Annette PiechuttaWer sind Sie und was machen Sie mit Büchern?

Ich heiße Annette Piechutta. Um Schicksalen eine Stimme zu geben, helfe ich als Ghostwriterin mit meiner literarischen Dienstleistung außergewöhnlichen Lebensgeschichten ins Rampenlicht. Dabei bin ich (meist) eine unsichtbare Schreiberin und verfasse so Biografien, Tatsachenromane, Erfahrungsberichte und Firmenporträts. Denn eine „Geschichte“ zu haben ist das eine, sie aber so umzusetzen, dass der Leser gefesselt bleibt, ist ein Handwerk, für das man viel Erfahrung braucht.

In den 39 Büchern, an denen ich bisher mitwirken durfte, geht es unter anderem um Themen wie Narzissmus, seelische Gewalt, Angststörungen, Tablettensucht, bi-kulturelle Beziehungen und Alkoholprobleme. Hierbei ist neben Talent zum Bücherschreiben Empathie eine wichtige Voraussetzung, die Fähigkeit, sich in einen anderen Menschen hineinzuversetzen. Auch fällt es vielen „Autoren“ schwer, über ihr Erlebtes zu sprechen.

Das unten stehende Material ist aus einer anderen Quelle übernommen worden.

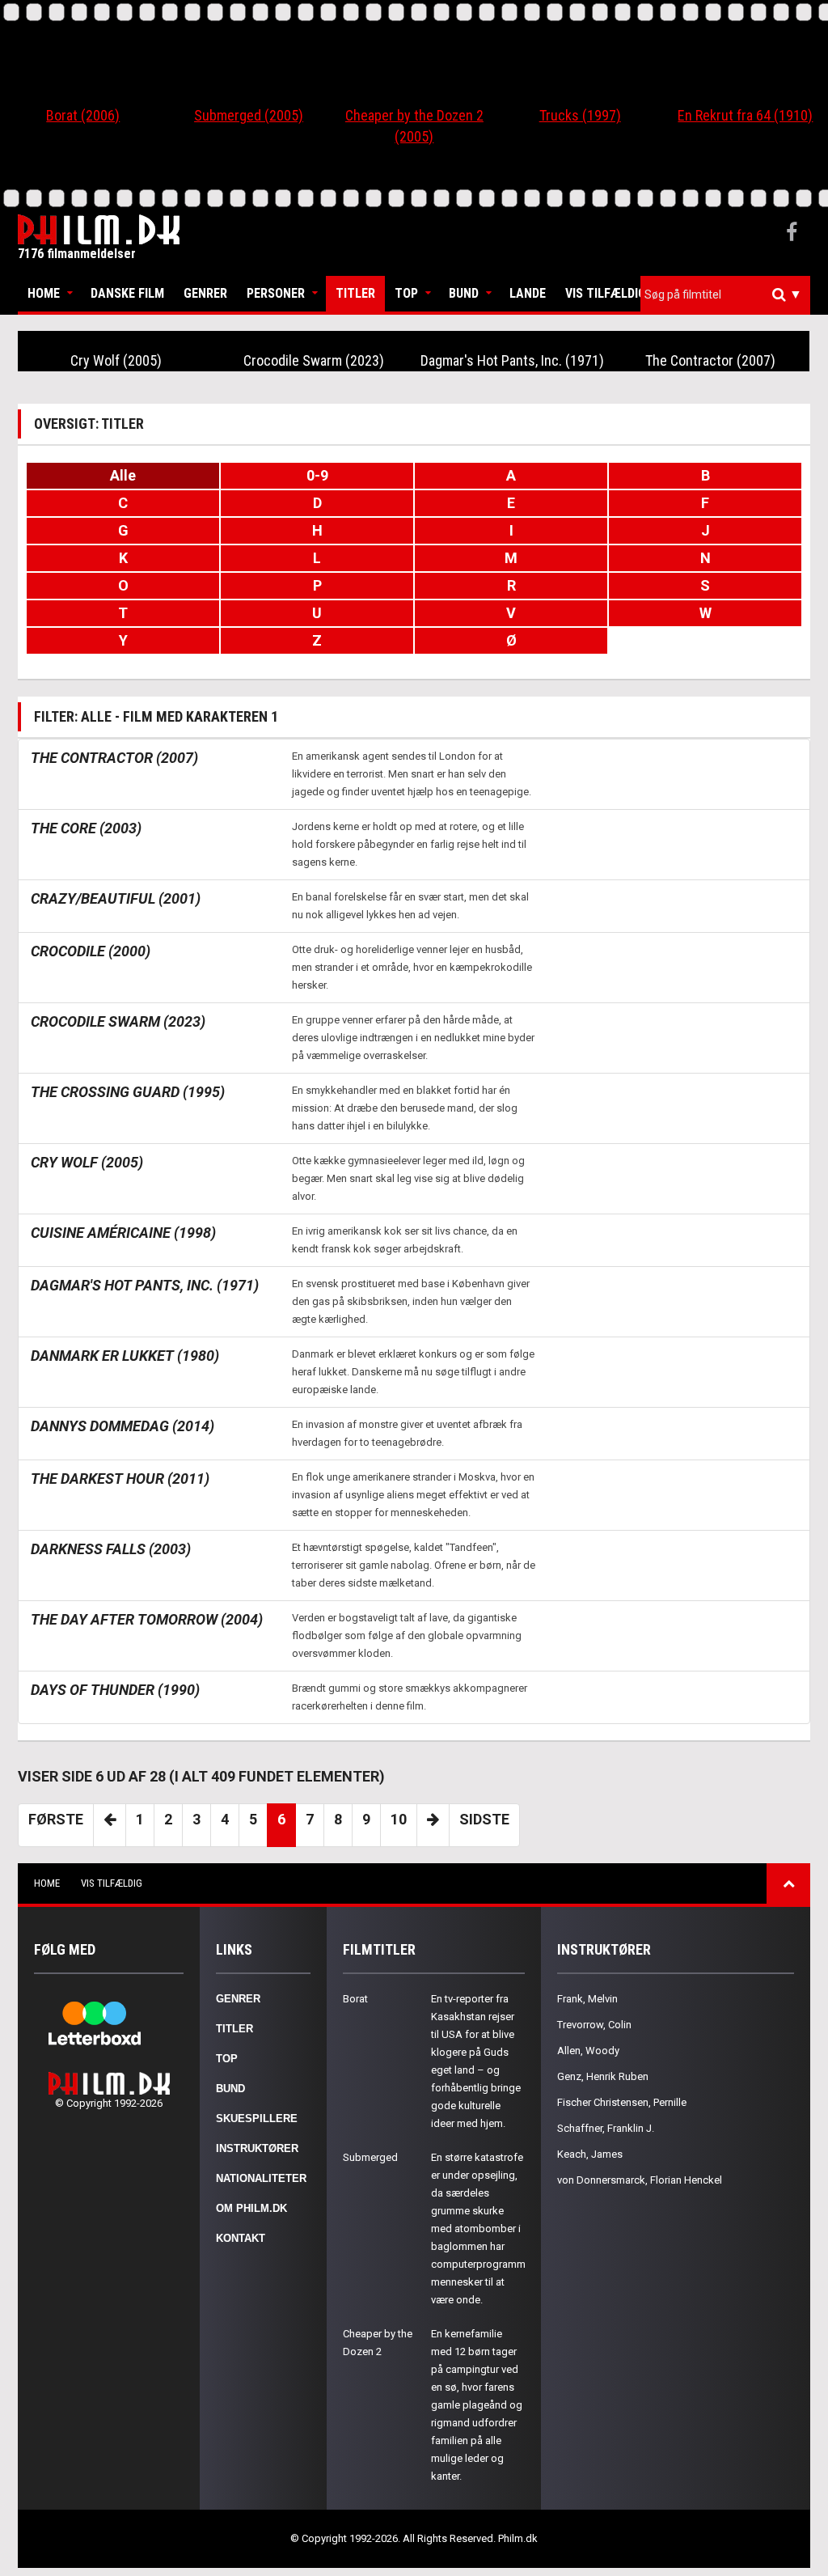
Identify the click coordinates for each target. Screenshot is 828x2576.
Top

Ist das Manuskript nach zahlreichen Interviews und mehreren Überarbeitungen fertiggestellt, erstelle ich ein Exposé und unterstütze die Verlagssuche. Ich schreibe das mit einem Augenzwinkern, denn das ist eigentlich der schwierigste Teil. Gute Kontakte und sehr viel Geduld sind hierbei von Vorteil.

Wie sieht ein typischer Arbeitstag bei Ihnen aus?

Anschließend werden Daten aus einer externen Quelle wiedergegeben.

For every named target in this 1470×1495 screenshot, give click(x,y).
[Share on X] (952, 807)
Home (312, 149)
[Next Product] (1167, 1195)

Vormittags beantworte ich E-Mails, schreibe Angebote, fasse bei Verlagen oder Agenten nach, denen bereits ein Exposé für ein bestimmtes Buchprojekt vorliegt, tippe Aufzeichnungen von Interviews ab, die ich mit „Autoren“ geführt habe, kümmere mich um die Pressearbeit von veröffentlichten Büchern, recherchiere für gerade angelaufene Projekte und telefoniere mit Kunden oder freien Mitarbeitern.

Da ich in der Regel an zwei bis drei Manuskripten versetzt arbeite, folgt am Nachmittag die Zeit der Stille und Kreativität. Ich erstelle dann einen Entwurf für ein gerade angelaufenes Projekt, überarbeite eine erste Buchfassung ober feile an einem Werk, das sich in der Endphase befindet.

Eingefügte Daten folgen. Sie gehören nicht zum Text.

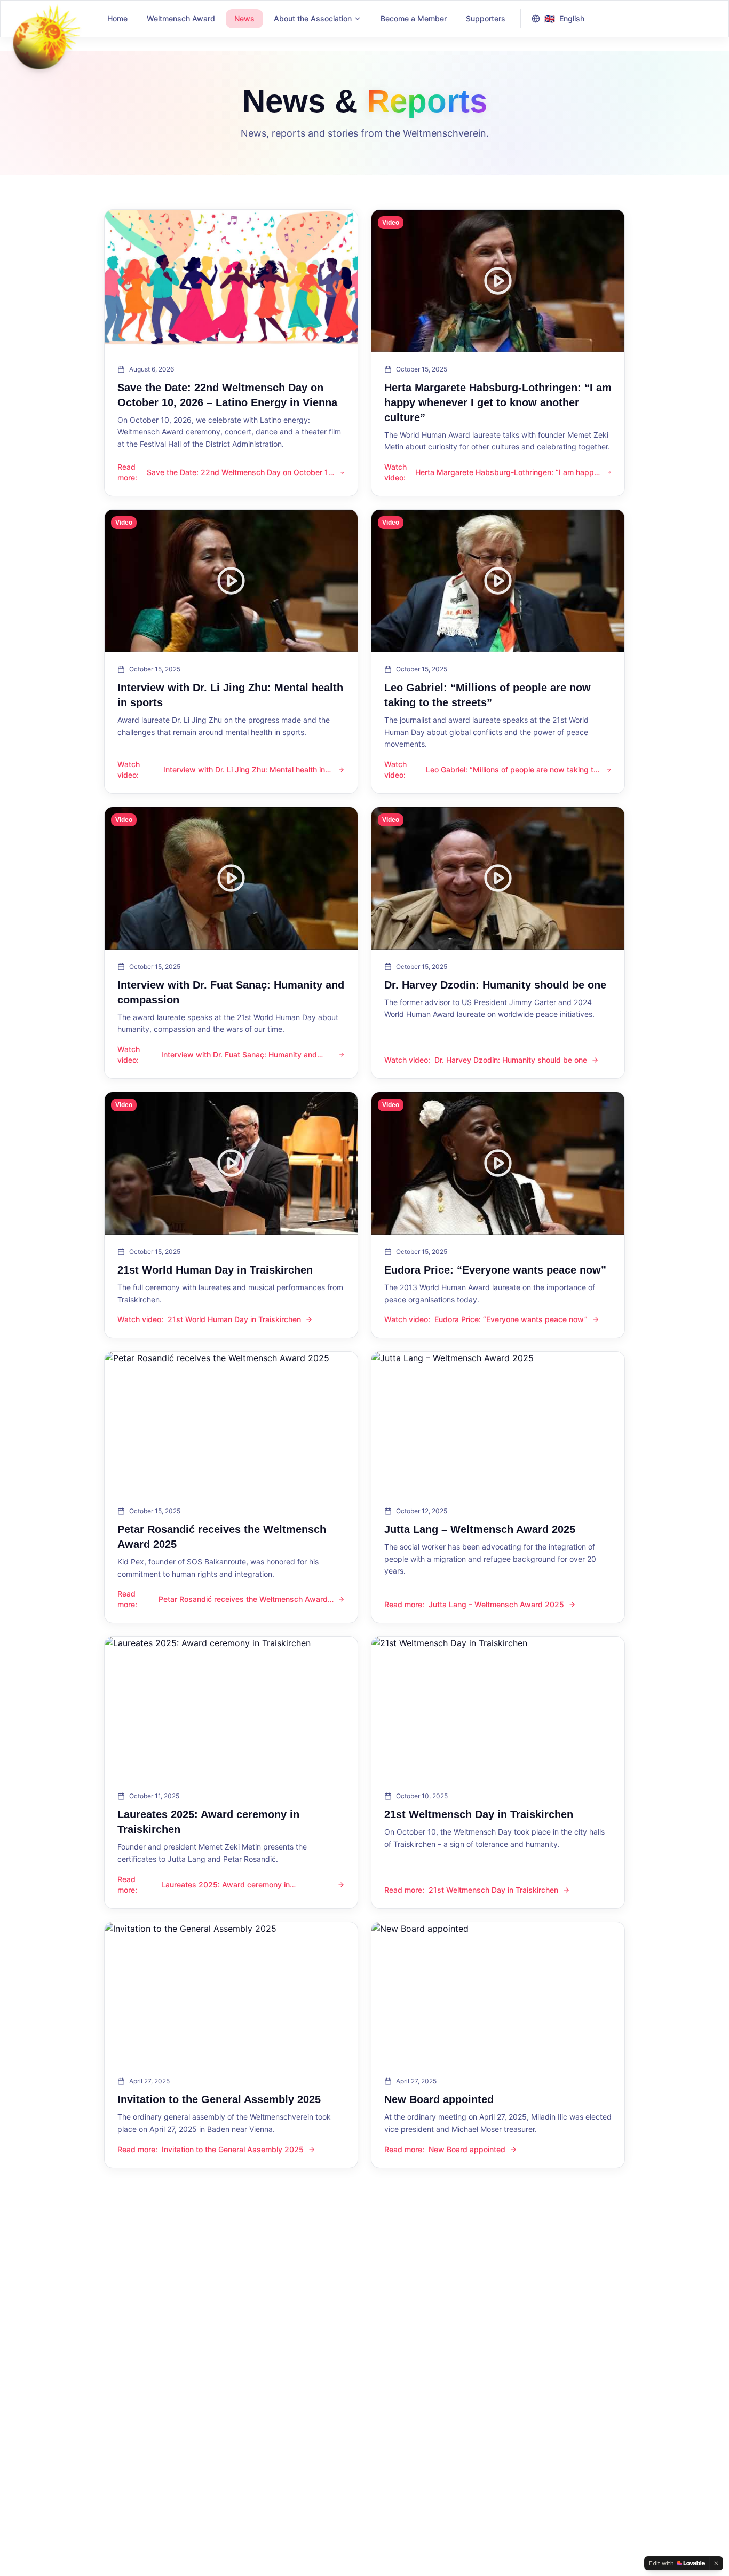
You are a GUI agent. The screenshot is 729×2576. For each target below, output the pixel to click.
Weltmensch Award (181, 18)
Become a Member (414, 18)
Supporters (485, 18)
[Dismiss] (716, 2563)
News (244, 18)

Manchmal stehen Reisen an: entweder zu einem ersten, unverbindlichen Treffen, für Interviews, um die Basisthemen eines Buches zu erfassen, oder für eine Schlussbesprechung. Meistens jedoch erfolgen die Interviews und Besprechungen telefonisch oder per Skype, was den Vorteil einer individuellen Zeiteinteilung hat.

Wie hat sich Ihre Arbeit über die Zeit verändert?

Als ich mich vor zwölf Jahren als Ghostwriterin selbstständig machte, musste ich meine Dienste noch in überregionalen Printmedien anbieten. Heute bekomme ich fast alle Anfragen über meinen eigenen Web-Auftritt. Auch bei Recherche und Kommunikation hilft mir das Internet. Für mich als Freiberuflerin bedeutet die zunehmende Digitalisierung eine enorme Arbeitserleichterung!

Unverändert dagegen ist die Leidenschaft für meinen Beruf! Einfühlungsvermögen hilft mir, den „Autor“ oder die „Autorin“ wirklich zu verstehen. Disziplin ebnet den Weg für beruflichen Erfolg. Und Dankbarkeit schwingt immer dann mit, wenn ich als „stiller Geist“ an einem bewegenden Thema mitarbeiten durfte.

Was ist ein Problem bei Ihrer Arbeit, für das Sie eine Lösung suchen?

Ganz klar: Die vielen Monate, die oft vergehen, bis einer der namhaften Verlage (oder Literaturagenten) sich auf das Exposé hin meldet, selbst dann, wenn mit dem zuständigen Lektor vorab über das Manuskript gesprochen wurde. Ein Exposé bringt die Dinge ja schon auf den Punkt, einschließlich Marktanalyse. Eine Zeitspanne von vier bis sechs Monaten ist mir völlig unverständlich.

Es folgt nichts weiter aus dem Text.